Work instruction
The material below has pictures in it. Set down only the lines from the line containing "The height and" through the line containing "Click the BigBuckBunny file document icon", word for word, and leave the pictures behind.

Information supplied
|---|

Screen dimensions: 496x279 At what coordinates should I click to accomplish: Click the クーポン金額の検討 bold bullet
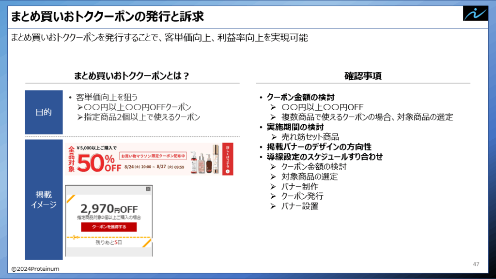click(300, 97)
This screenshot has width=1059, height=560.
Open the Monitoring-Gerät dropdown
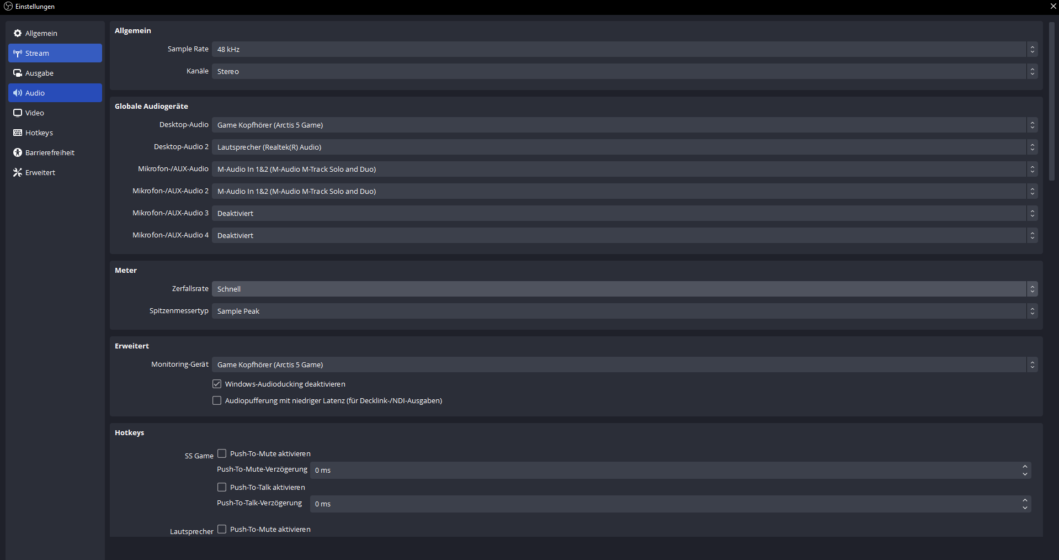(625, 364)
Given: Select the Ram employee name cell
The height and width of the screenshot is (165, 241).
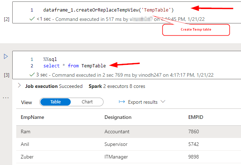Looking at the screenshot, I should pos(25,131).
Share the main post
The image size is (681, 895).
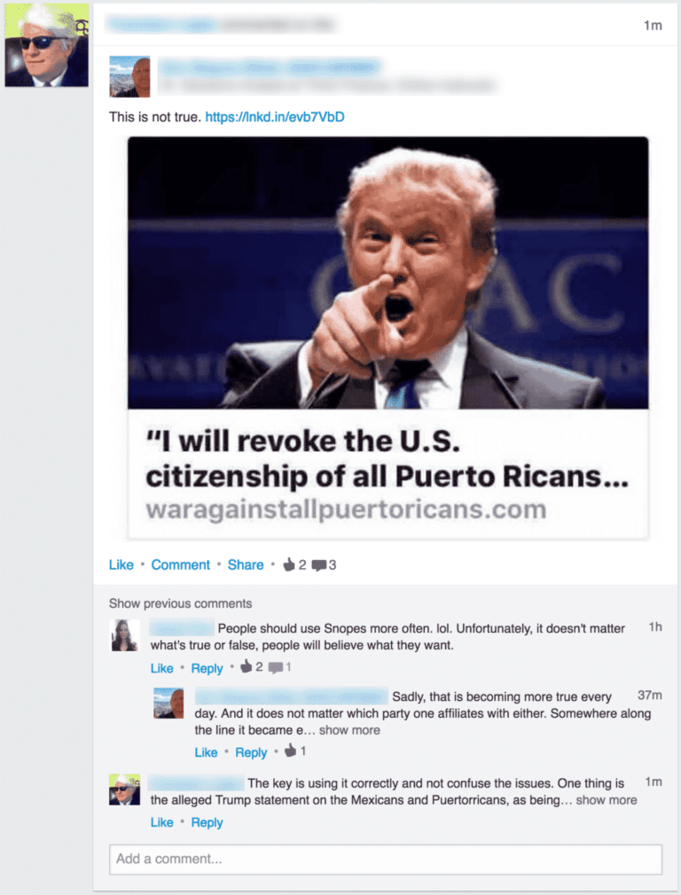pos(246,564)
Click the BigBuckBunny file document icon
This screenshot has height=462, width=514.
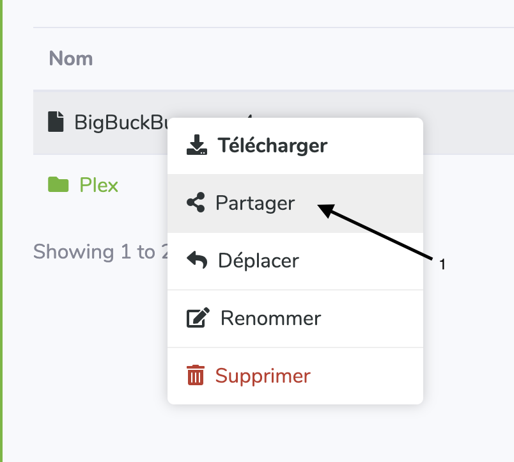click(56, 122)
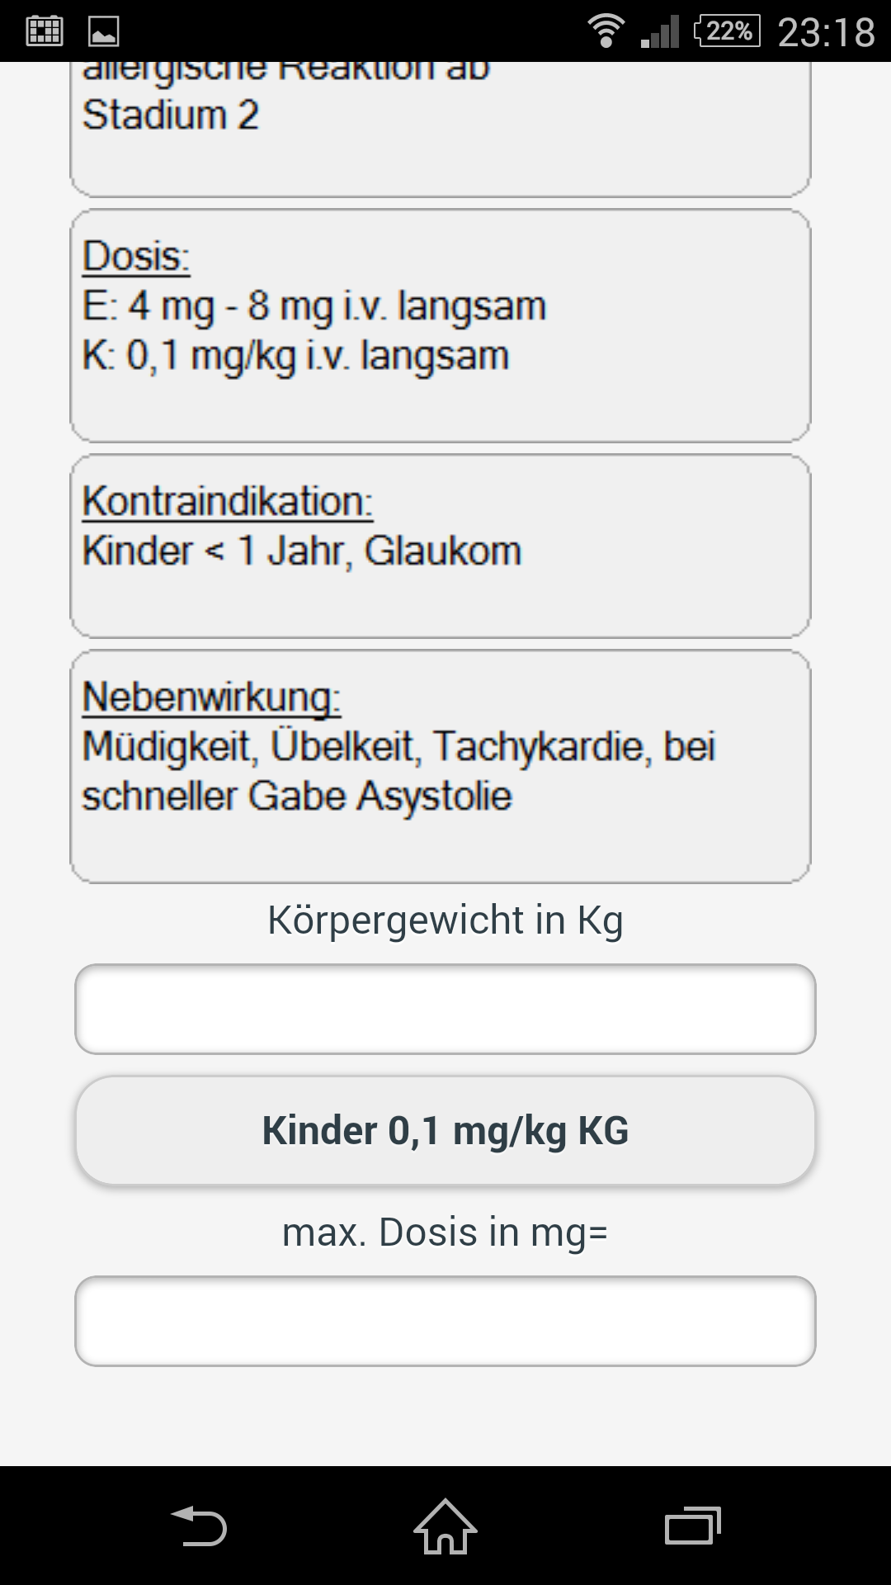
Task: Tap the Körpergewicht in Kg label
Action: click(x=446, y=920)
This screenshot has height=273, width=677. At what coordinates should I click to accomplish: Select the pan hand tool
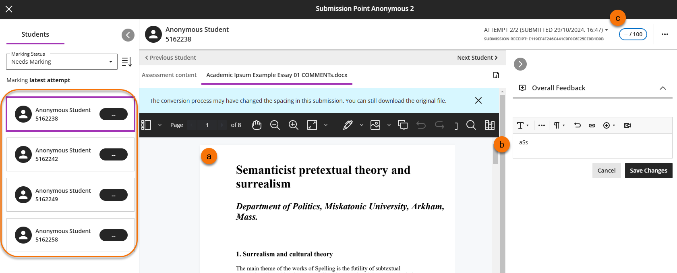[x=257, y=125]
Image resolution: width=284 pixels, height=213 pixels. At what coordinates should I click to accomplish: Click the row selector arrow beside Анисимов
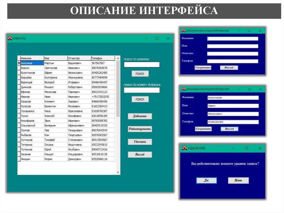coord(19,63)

|---|

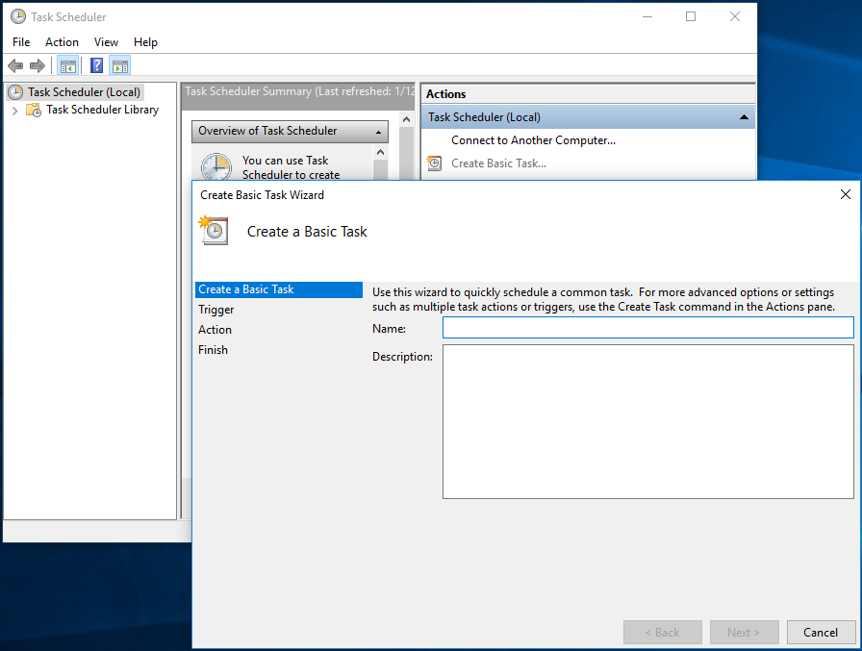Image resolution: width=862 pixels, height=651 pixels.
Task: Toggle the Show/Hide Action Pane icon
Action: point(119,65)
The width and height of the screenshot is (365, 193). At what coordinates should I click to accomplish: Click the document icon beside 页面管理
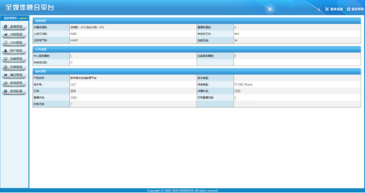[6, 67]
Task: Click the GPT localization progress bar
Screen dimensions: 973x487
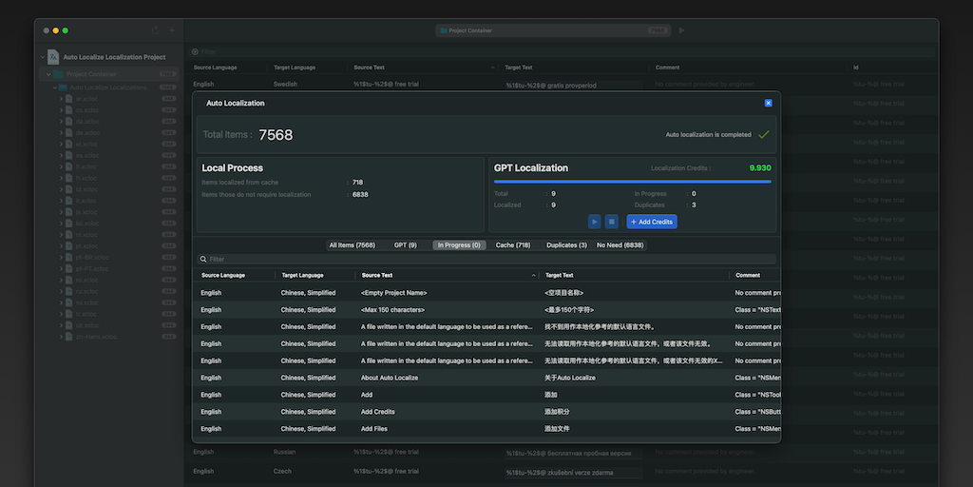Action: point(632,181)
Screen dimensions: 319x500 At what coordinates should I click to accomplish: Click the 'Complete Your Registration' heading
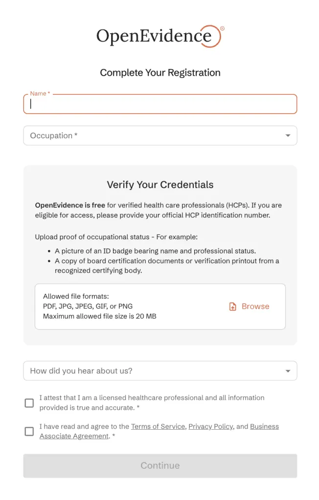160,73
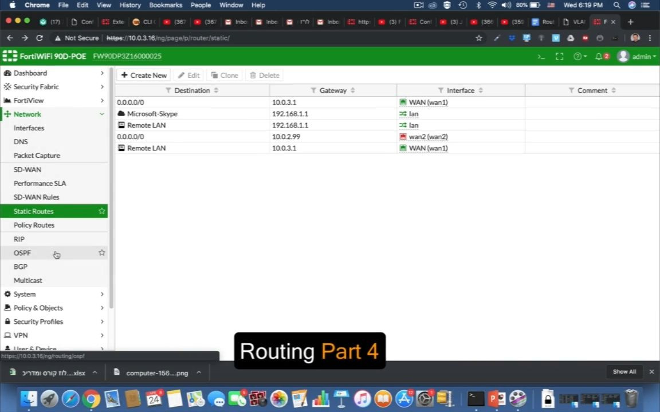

|---|

Answer to this problem
The height and width of the screenshot is (165, 241).
Looking at the screenshot, I should pos(25,131).
Share the main post
The image size is (681, 895).
pos(246,564)
Click the BigBuckBunny file document icon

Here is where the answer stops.